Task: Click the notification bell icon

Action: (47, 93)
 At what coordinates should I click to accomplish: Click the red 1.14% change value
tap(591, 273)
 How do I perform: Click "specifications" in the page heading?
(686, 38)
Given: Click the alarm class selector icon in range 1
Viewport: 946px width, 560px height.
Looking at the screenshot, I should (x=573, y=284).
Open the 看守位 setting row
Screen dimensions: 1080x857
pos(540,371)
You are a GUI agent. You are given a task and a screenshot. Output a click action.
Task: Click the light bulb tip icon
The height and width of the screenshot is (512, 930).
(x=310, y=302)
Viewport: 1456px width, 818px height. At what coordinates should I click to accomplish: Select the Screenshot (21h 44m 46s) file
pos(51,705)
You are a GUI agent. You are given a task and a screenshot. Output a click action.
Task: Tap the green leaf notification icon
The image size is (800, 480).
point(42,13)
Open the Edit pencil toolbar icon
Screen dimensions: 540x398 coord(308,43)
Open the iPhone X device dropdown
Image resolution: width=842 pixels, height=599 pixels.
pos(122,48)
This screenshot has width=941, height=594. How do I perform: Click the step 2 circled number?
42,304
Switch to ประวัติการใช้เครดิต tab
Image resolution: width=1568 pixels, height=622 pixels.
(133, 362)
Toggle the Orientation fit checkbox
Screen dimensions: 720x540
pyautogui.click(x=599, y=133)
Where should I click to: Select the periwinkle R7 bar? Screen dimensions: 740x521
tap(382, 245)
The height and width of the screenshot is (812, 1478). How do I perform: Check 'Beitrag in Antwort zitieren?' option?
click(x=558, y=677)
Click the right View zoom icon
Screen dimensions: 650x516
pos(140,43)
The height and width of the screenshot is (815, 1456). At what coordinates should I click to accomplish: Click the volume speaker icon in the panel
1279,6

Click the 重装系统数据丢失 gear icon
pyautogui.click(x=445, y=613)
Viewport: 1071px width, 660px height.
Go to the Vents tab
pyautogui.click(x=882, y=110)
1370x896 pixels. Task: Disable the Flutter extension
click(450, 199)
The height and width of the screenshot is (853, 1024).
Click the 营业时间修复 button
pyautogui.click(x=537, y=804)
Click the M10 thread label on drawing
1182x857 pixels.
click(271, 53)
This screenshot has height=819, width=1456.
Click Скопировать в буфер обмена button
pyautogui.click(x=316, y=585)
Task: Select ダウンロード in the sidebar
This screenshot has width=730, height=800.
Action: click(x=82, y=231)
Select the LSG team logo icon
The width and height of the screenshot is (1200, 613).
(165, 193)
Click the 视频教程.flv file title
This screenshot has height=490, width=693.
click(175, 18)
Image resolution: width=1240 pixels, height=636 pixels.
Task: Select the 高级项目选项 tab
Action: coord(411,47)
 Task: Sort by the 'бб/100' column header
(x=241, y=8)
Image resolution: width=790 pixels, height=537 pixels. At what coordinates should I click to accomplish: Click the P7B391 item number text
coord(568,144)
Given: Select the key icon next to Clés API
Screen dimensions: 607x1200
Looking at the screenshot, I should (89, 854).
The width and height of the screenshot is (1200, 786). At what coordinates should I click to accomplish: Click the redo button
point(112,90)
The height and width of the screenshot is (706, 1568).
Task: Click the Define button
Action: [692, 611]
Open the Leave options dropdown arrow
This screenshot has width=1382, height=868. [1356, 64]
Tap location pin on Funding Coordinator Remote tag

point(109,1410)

_ _ _ _ _

## Task requirements
Up to and including the last line of the data, copy each line exactly, starting with the line that contains "Tap location pin".

## Problem solution
Tap location pin on Funding Coordinator Remote tag

point(109,1410)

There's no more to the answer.